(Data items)
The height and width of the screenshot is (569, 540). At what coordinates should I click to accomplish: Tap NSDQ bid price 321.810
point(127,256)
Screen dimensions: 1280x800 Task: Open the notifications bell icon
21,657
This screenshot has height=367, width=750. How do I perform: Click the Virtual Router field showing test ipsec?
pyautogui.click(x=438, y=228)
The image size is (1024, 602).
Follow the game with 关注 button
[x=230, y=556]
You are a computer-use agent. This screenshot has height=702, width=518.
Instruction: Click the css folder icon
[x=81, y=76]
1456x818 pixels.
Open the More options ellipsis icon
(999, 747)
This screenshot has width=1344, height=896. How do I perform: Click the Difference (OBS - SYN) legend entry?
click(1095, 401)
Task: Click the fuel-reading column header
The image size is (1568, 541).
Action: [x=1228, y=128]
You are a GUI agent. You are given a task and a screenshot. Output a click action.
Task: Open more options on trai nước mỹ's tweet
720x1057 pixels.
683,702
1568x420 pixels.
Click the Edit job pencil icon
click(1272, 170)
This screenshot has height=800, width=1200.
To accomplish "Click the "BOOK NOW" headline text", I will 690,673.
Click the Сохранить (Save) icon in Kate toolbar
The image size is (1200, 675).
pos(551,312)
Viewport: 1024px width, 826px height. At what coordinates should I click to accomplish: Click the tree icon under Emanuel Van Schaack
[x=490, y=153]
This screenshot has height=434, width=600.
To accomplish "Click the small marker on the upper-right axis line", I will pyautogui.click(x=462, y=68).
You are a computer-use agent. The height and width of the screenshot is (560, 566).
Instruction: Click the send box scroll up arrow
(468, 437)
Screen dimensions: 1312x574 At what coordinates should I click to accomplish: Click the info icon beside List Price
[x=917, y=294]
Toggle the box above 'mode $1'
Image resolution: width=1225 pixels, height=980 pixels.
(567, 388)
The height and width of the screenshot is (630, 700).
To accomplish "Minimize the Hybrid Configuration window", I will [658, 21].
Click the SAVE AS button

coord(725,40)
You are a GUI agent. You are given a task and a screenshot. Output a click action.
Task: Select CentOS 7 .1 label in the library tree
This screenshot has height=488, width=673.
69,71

**ACTION ITEM:** Find the word "computer" in the entries. Copy each line that holds it.

**ANSWER BOX:**
You are a computer-use agent. This screenshot has height=702, width=518.
You are a computer-use agent. The height and width of the screenshot is (560, 566).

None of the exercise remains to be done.